SUPPLIED PASSAGE:
══════════

Hoplocampa testudinea

Scientific classification
- Kingdom: Animalia
- Phylum: Arthropoda
- Clade: Pancrustacea
- Class: Insecta
- Order: Hymenoptera
- Suborder: Symphyta
- Family: Tenthredinidae
- Genus: Hoplocampa
- Species: H. testudinea
- Binomial name: Hoplocampa testudinea Klug, 1816

= Hoplocampa testudinea =

- Authority: Klug, 1816

Species of sawfly

Hoplocampa testudinea, the apple sawfly or European apple sawfly, is a species of sawfly in the family Tenthredinidae. It is native to Europe but has been accidentally introduced into North America where it became invasive. The larvae feed inside the developing fruits of the apple tree.

==Description==
The adult apple sawfly is up to 5 mm long with a brownish-black head and thorax and a brown abdomen. The larva is a caterpillar-like grub with a brown head and white body, growing to about 10 mm when fully developed. It can be distinguished from the codling moth (Cydia pomonella) larva by being creamy-white, with seven pairs of abdominal legs, while the latter is pinkish-white and has five pairs. The sawfly larva is active in the fruits two or three weeks earlier in the season than the codling larva.

==Distribution==
Native to Europe, this sawfly is widespread between 60° and 40° north latitude. Populations are also known in the western areas of the former USSR and in northern Turkey. It was first detected in North America on Long Island, New York, in 1939, and has since spread across the northeastern United States, and into Canada, reaching Quebec by 1979 and Ontario by 1987. A population has been present on Vancouver Island, British Columbia, since being detected in 1940.

==Life cycle==
Adult insects emerge in late spring at the time apple trees are in flower, and are attracted towards the open flowers on warm sunny days. Eggs are laid in slits cut just below the calyx, usually one egg per bloom. The eggs hatch about five days later, when 80% of the petals have fallen, and the newly hatched larvae make their way into the immature fruitlets, first burrowing under the skin and later tunnelling into the centre. As they grow larger, they tunnel outwards and move into an adjoining fruitlet, making a large entry hole which gets clogged with brown, sticky frass. When their development is complete and they have tunneled into several fruitlets, the damaged apples fall to the ground. The larvae make papery cocoons 10 to 25 cm underground in which to overwinter.

══════════

Data extracted from a collection:
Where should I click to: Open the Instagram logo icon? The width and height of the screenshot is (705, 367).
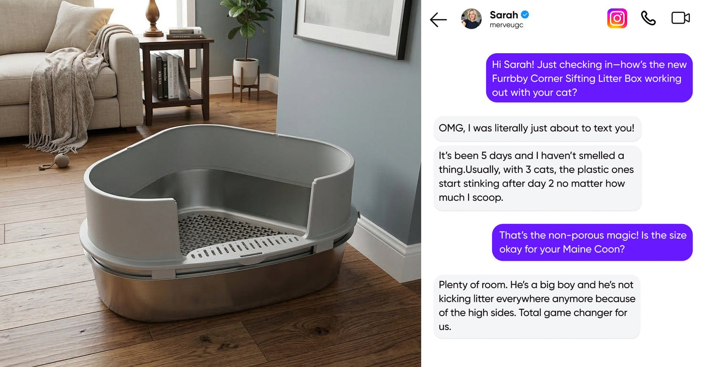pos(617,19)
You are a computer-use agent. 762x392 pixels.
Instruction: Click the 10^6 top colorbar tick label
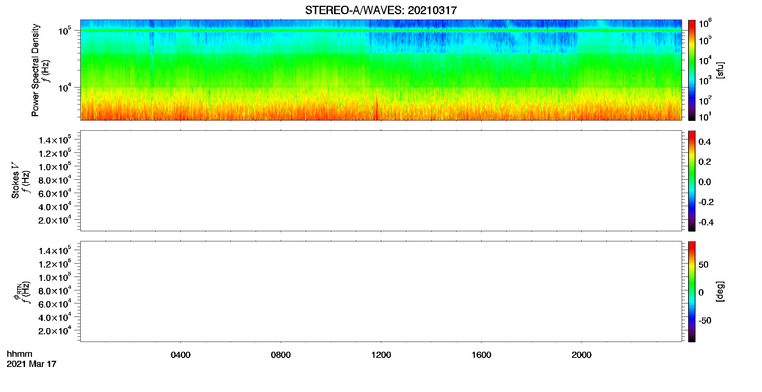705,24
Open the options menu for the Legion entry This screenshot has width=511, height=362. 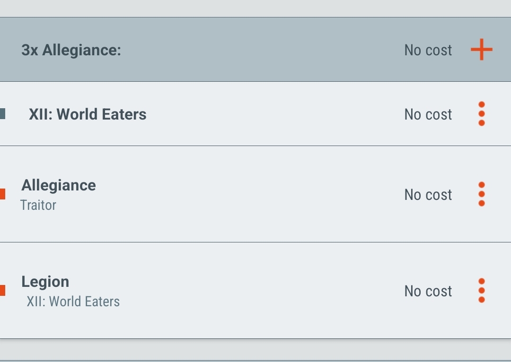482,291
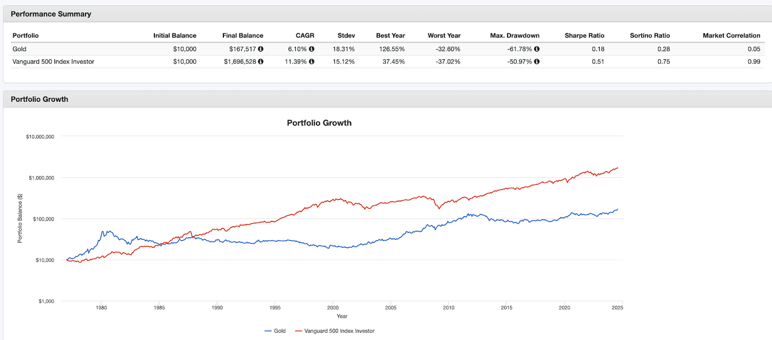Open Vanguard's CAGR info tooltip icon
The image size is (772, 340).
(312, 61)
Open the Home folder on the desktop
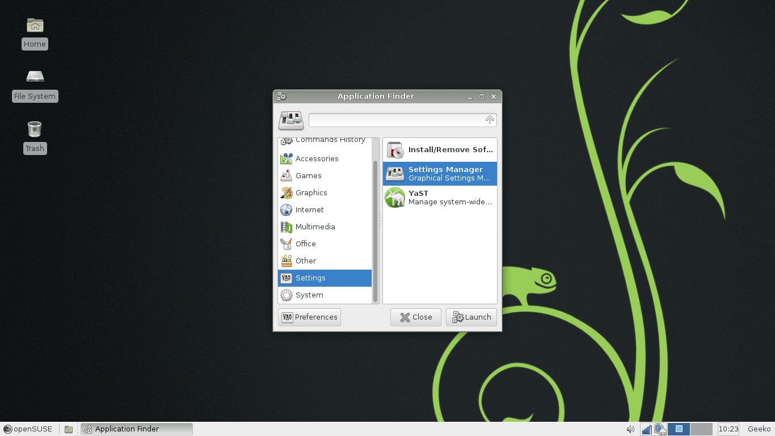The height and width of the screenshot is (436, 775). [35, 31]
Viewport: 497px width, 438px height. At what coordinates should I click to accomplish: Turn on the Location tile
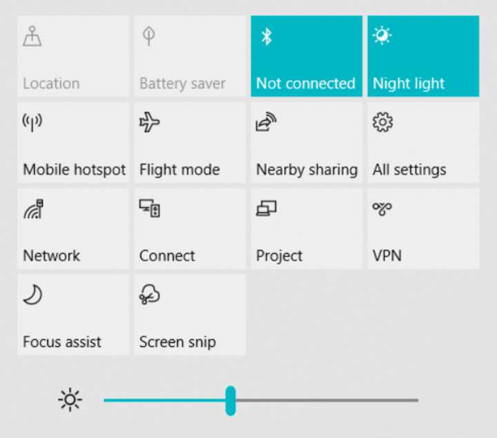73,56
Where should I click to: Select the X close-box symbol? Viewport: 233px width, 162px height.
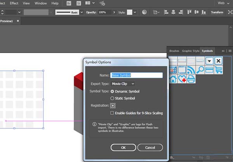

══════════

BRIEF: Write out the whole apple sawfly article word for word, from start to finish.

EXERCISE RESPONSE:
Hoplocampa testudinea

Scientific classification
- Kingdom: Animalia
- Phylum: Arthropoda
- Clade: Pancrustacea
- Class: Insecta
- Order: Hymenoptera
- Suborder: Symphyta
- Family: Tenthredinidae
- Genus: Hoplocampa
- Species: H. testudinea
- Binomial name: Hoplocampa testudinea Klug, 1816

= Hoplocampa testudinea =

- Authority: Klug, 1816

Species of sawfly

Hoplocampa testudinea, the apple sawfly or European apple sawfly, is a species of sawfly in the family Tenthredinidae. It is native to Europe but has been accidentally introduced into North America where it became invasive. The larvae feed inside the developing fruits of the apple tree.

==Description==
The adult apple sawfly is up to 5 mm long with a brownish-black head and thorax and a brown abdomen. The larva is a caterpillar-like grub with a brown head and white body, growing to about 10 mm when fully developed. It can be distinguished from the codling moth (Cydia pomonella) larva by being creamy-white, with seven pairs of abdominal legs, while the latter is pinkish-white and has five pairs. The sawfly larva is active in the fruits two or three weeks earlier in the season than the codling larva.

==Distribution==
Native to Europe, this sawfly is widespread between 60° and 40° north latitude. Populations are also known in the western areas of the former USSR and in northern Turkey. It was first detected in North America on Long Island, New York, in 1939, and has since spread across the northeastern United States, and into Canada, reaching Quebec by 1979 and Ontario by 1987. A population has been present on Vancouver Island, British Columbia, since being detected in 1940.

==Life cycle==
Adult insects emerge in late spring at the time apple trees are in flower, and are attracted towards the open flowers on warm sunny days. Eggs are laid in slits cut just below the calyx, usually one egg per bloom. The eggs hatch about five days later, when 80% of the petals have fallen, and the newly hatched larvae make their way into the immature fruitlets, first burrowing under the skin and later tunnelling into the centre. As they grow larger, they tunnel outwards and move into an adjoining fruitlet, making a large entry hole which gets clogged with brown, sticky frass. When their development is complete and they have tunneled into several fruitlets, the damaged apples fall to the ground. The larvae make papery cocoons 10 to 25 cm underground in which to overwinter.